OK, so the treasury and private investors are in for a 50-50 split up front, an they share in the eventual profits if the underlying assets regain value and the loans are repaid or losses if they continue to go South. They're trying to create a market for a "shitpile" nobody wants to buy without protection. So far, so good.
If investors select assets wisely, and the assets prove to have good value over the long run, the loans will be repaid, and the hedge fund and Treasury Department split the remaining profits in proportion to their original investment. If the investors choose poorly, or the assets fall significantly in value, the government shares in the initial loss and potentially is required to spend additional money to cover the loan guarantees.
The idea is to get those assets off the books of banks and onto the books of long-term investors who could lose money without causing broader economic damage.
Let’s translate that. The idea is to make sure that investors get into the market by minimizing their potential losses, while making sure that they have some “skin in the game” — that they face some risk. And I think it’s fair to say that this might not be a terrible approach if the housing market — and let’s keep in mind that we’re also talking about commercial credit, consumer credit and other debt-based securities — were stable, or somewhere near a bottom. And there’s the rub — it doesn’t appear to be anywhere in the neighborhood, as Hale Stewart (among others) noted a couple of weeks ago (also, see Dean Baker on the “shadow housing inventory” that’s likely to drag the housing crisis on for a while). Anyway, this is a plan that allows investors to put 6 percent cash down on whatever assets they choose to snatch up — presumably the most attractive in the “shitpile” — and only stand to lose that 6 percent no matter how hard the assets drop. Uncle Sam will pick up the remainder. And that’s in a period of plummeting asset values. Baker again (from February 25):
The data in the December Case-Shiller 20-City index indicate that the rate of housing price decline is continuing to accelerate. The data show that house prices in the 20 cities fell at a rate of 2.0 percent in the month of December and were falling at a 21.3 percent annual rate in the last quarter of 2008.
It is important to remember that these data reflect sale prices in the three month period from October to December. Since there is typically a 6-8 week period between contracts and closing, these data reflect contracts in a period centered on October. This means that the data is already somewhat dated when it is released. If the recent rate of price decline has persisted, prices are already 8 percent lower on average than the data indicate.

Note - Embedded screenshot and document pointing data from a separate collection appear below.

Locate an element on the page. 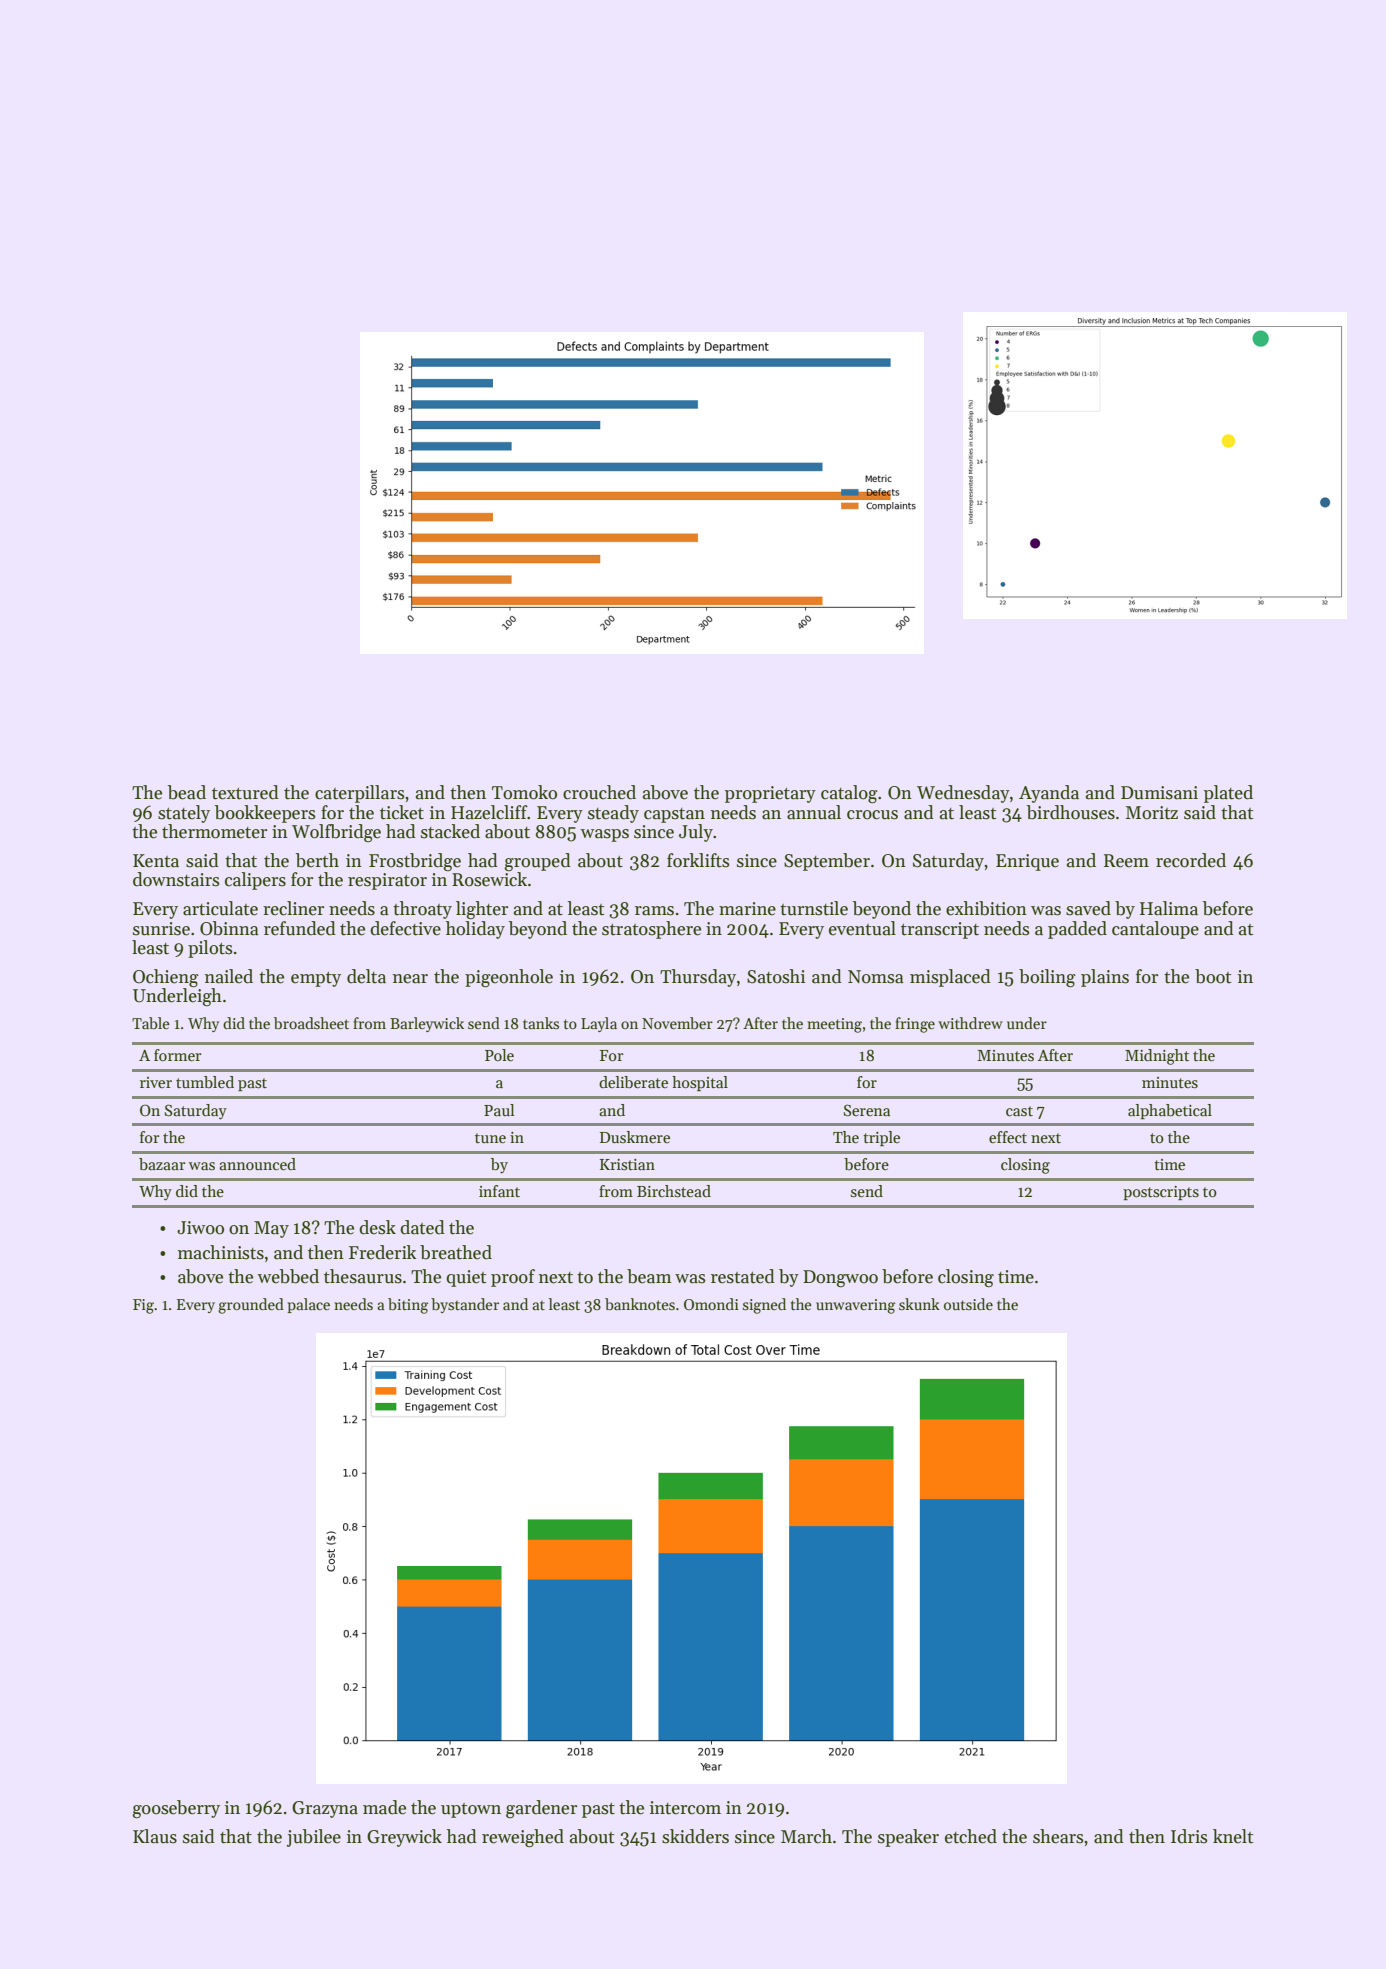  signed is located at coordinates (764, 1306).
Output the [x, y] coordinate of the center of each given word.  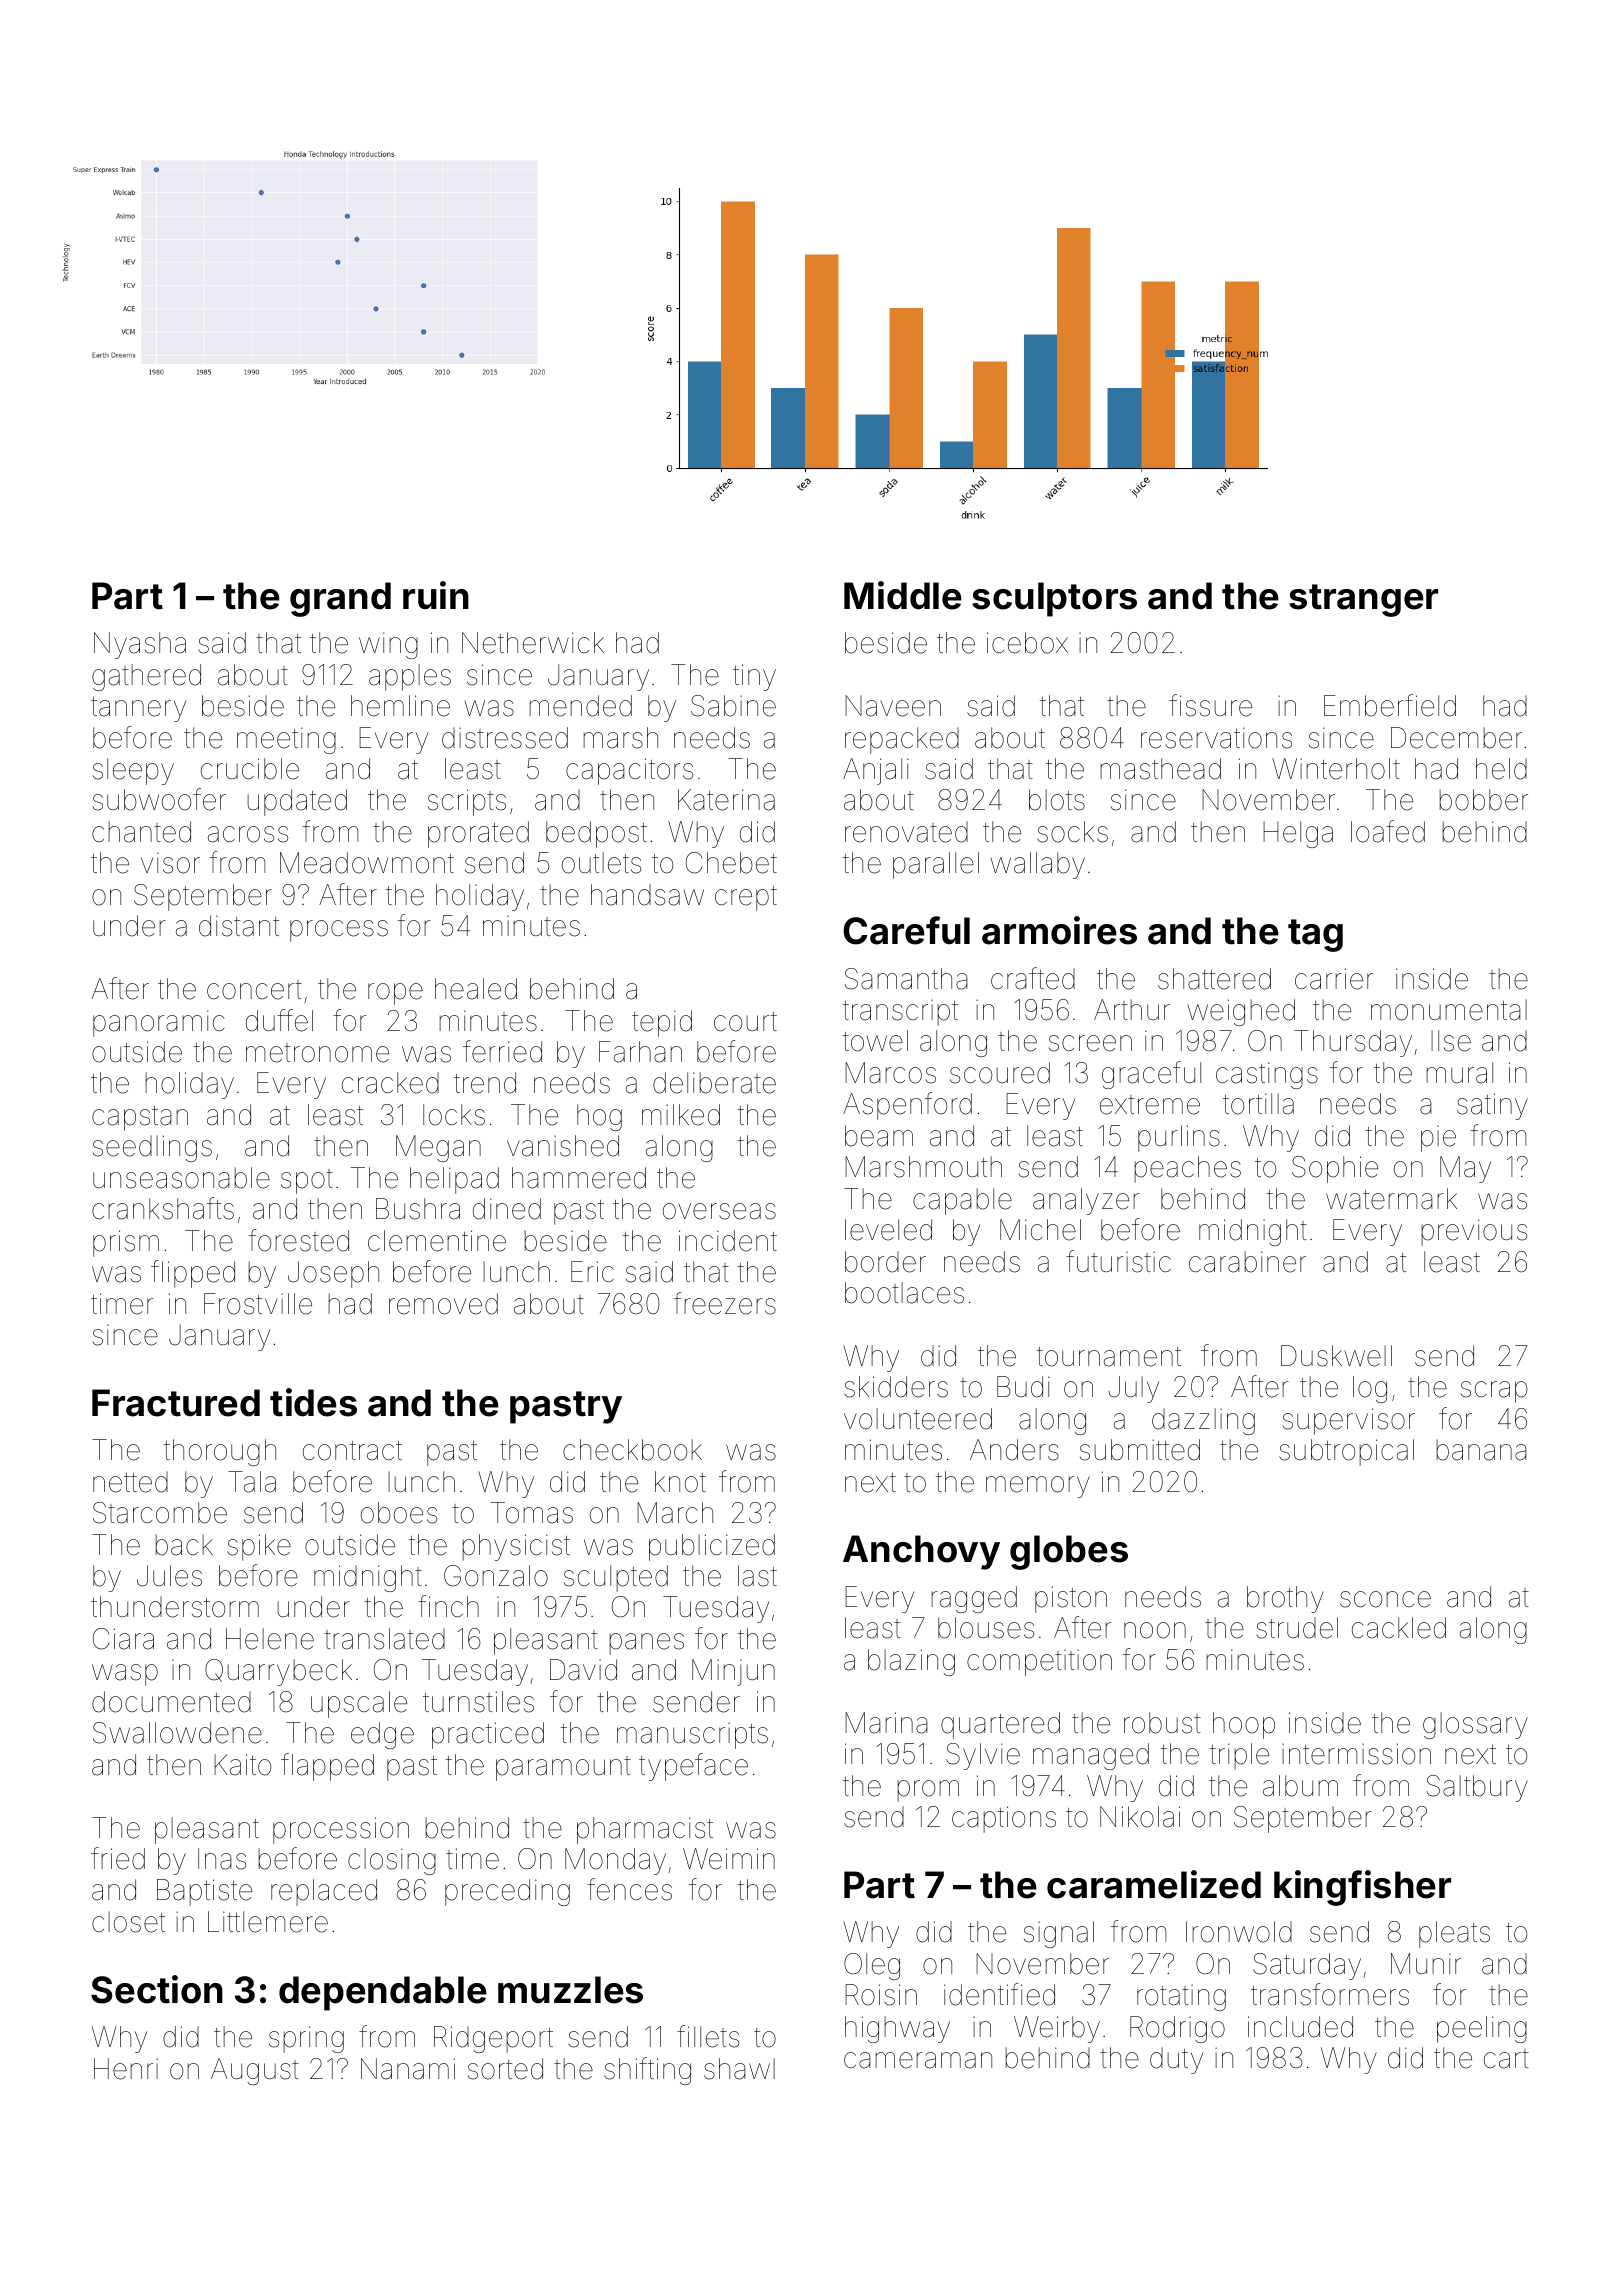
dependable [383, 1993]
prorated [478, 834]
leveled [888, 1230]
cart [1506, 2059]
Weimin [729, 1859]
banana [1481, 1450]
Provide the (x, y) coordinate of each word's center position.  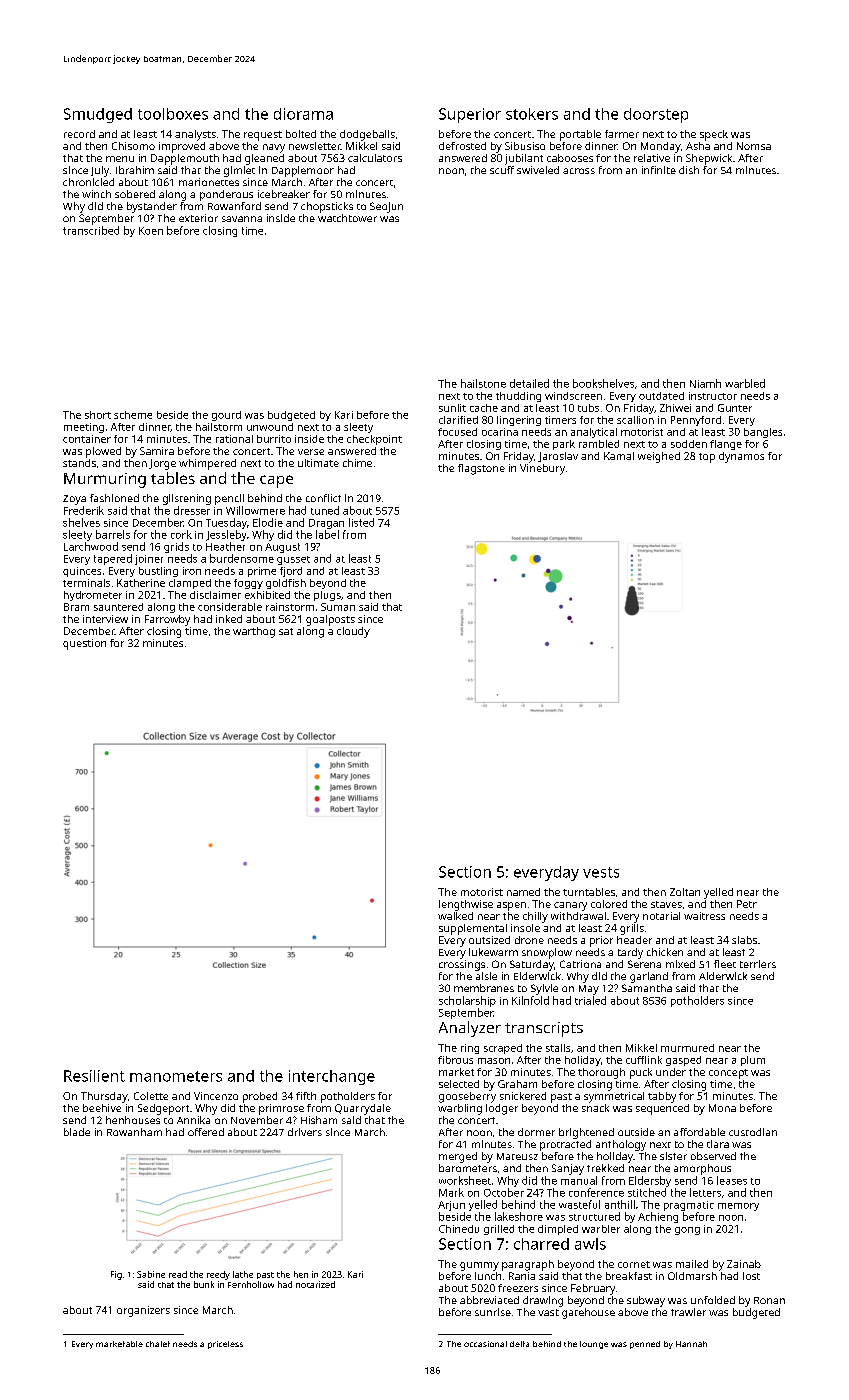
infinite (659, 170)
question (84, 644)
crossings (462, 965)
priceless (225, 1345)
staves (666, 904)
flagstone (481, 469)
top (707, 458)
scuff (502, 170)
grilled (499, 1230)
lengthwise (466, 905)
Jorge (162, 464)
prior (601, 941)
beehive (102, 1108)
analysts (195, 135)
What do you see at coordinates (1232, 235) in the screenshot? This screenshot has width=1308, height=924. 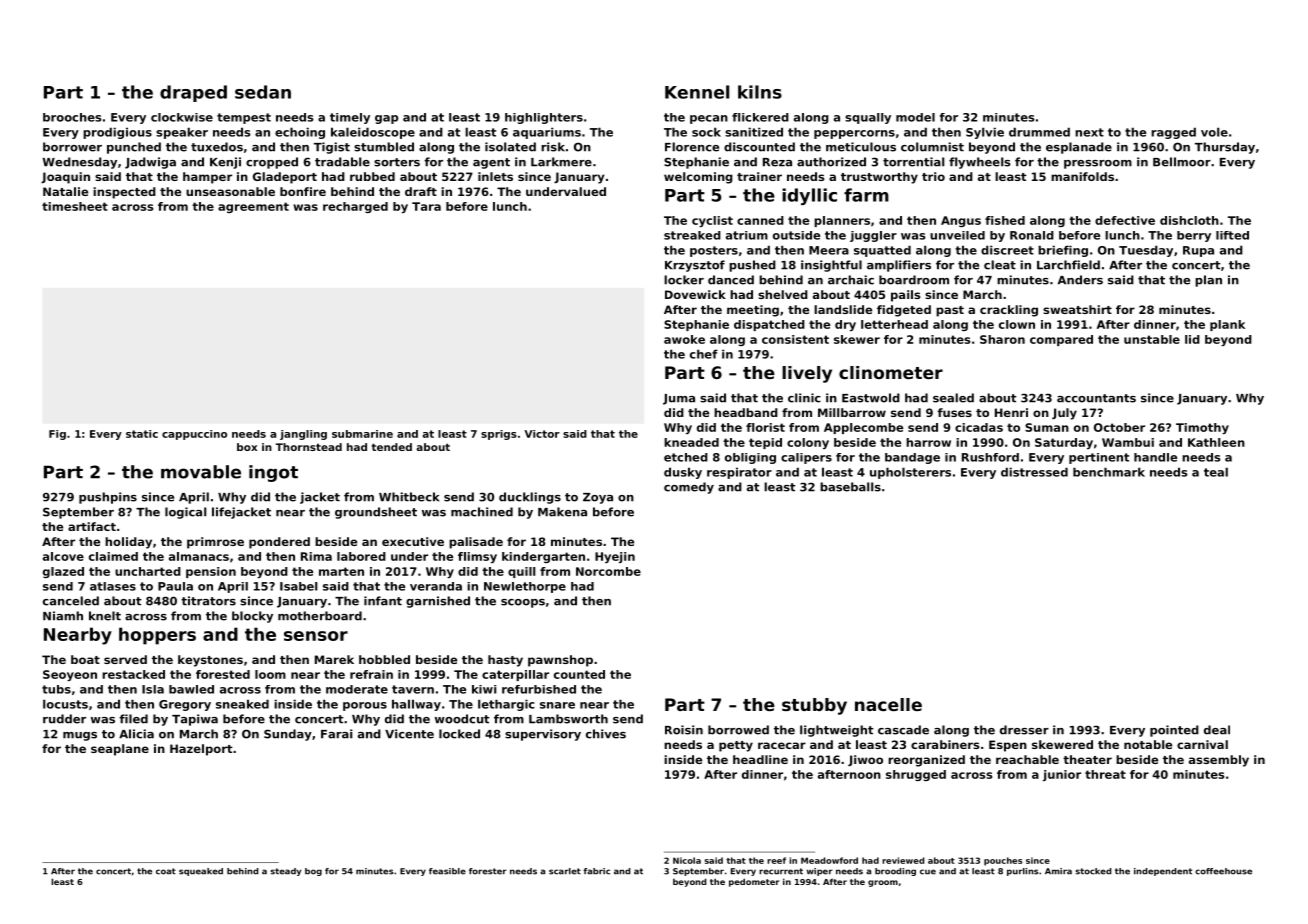 I see `lifted` at bounding box center [1232, 235].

For the fourth consecutive month, prices declined in all twenty cities in the index. While prices continue to decline rapidly in former bubble markets, there were also sharp drops in some markets that had been less affected by the bubble. For example, prices in Minneapolis fell 4.1 percent in December and have fallen at a 31.5 percent annual rate over the last quarter. Prices in Atlanta fell 2.0 percent in December and have fallen at a 21.5 percent rate over the quarter.
If we’re not near the bottom in housing — and the larger debt crisis — than this plan is addressing a crisis which at heart is about a debt-ridden economy suddenly deleveraging by offering investors a chance to buy assets on a taxpayer-backed margin account. Bad policy. And, as the WaPo notes, one that may not even have the desired impact. "One particularly treacherous hurdle for the plan," according to the report, "is persuading the private investors to come to the table -- a key to its success." PS: it's also pretty much the definition of "moral hazard."

Joshua Holland is an editor and senior writer at AlterNet.